- **WHAT THE TASK REQUIRES**:
Within the listing below, give again exactly the lines between the one containing "The height and" and the one containing "1148x1049 pixels.", inclusive, pictures left aside.

- **INPUT**:
········

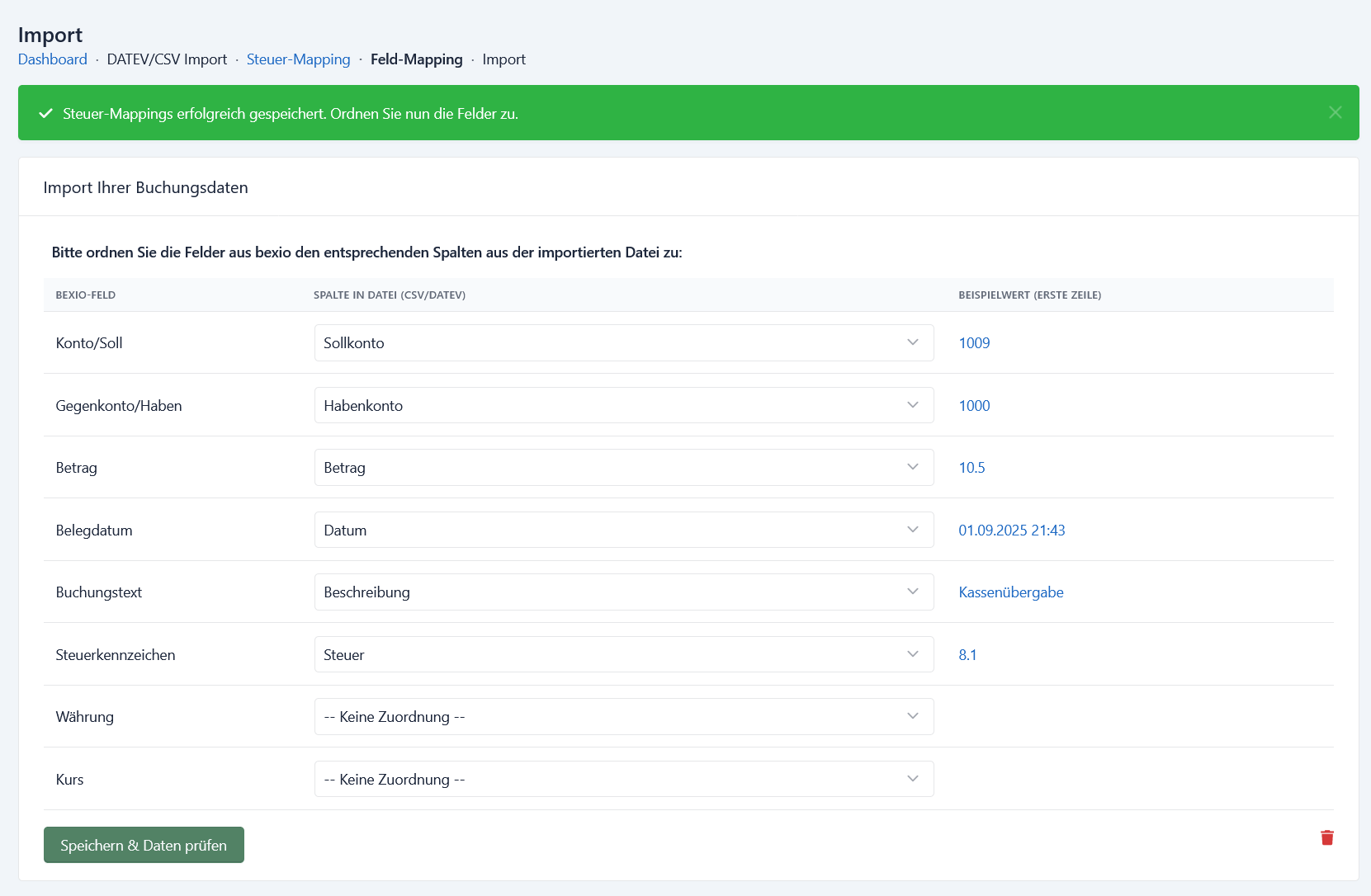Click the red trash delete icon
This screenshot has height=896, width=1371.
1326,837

········

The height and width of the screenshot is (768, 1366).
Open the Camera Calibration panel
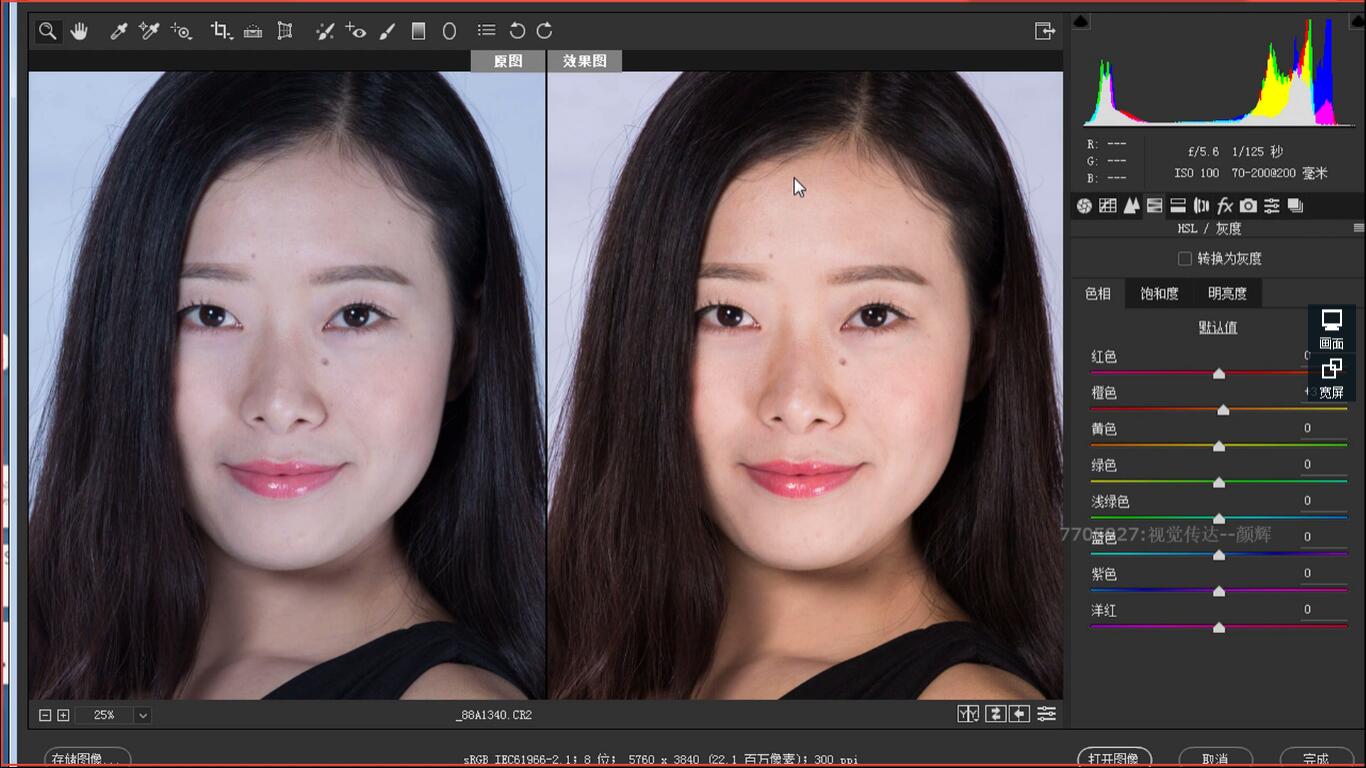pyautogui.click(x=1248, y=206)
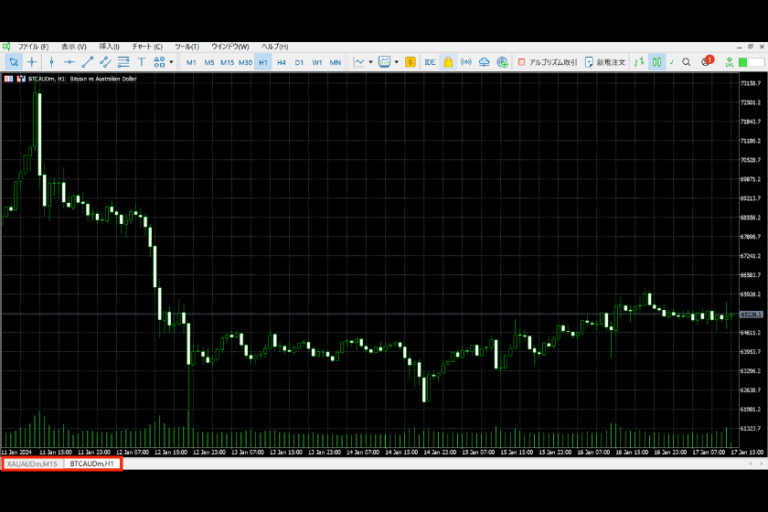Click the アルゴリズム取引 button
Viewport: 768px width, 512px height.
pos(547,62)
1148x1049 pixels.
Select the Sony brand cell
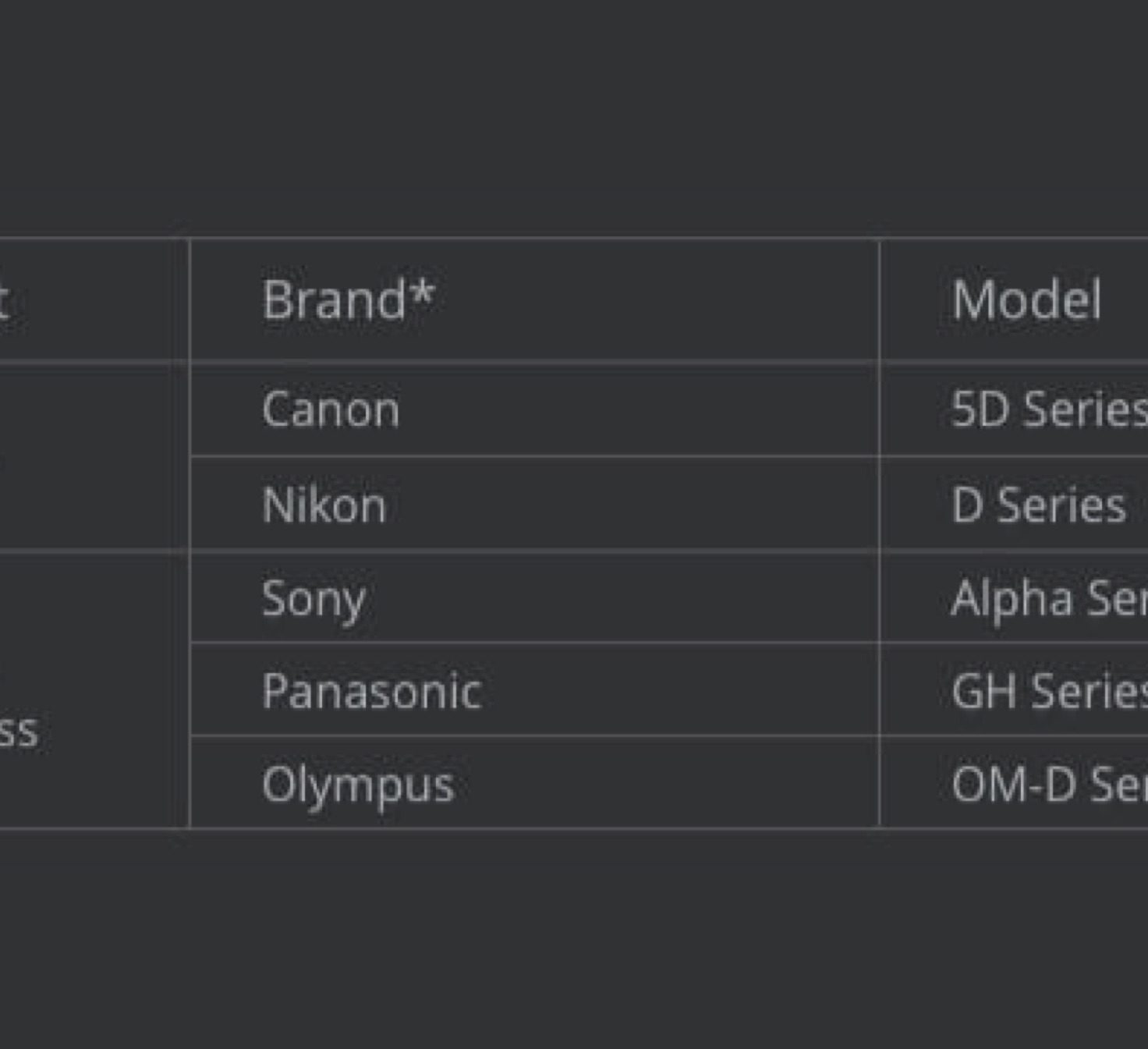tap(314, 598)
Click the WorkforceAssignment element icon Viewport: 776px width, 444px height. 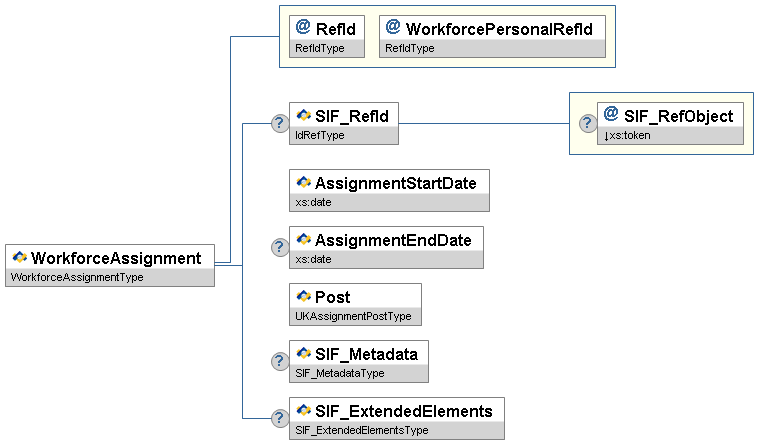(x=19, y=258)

········

- **SOLUTION FOR THIS EXERCISE**:
The height and width of the screenshot is (768, 1366).
Open the Camera Calibration panel
pyautogui.click(x=1248, y=206)
Click the アルゴリズム取引 button
Viewport: 768px width, 512px height.
pos(547,62)
1148x1049 pixels.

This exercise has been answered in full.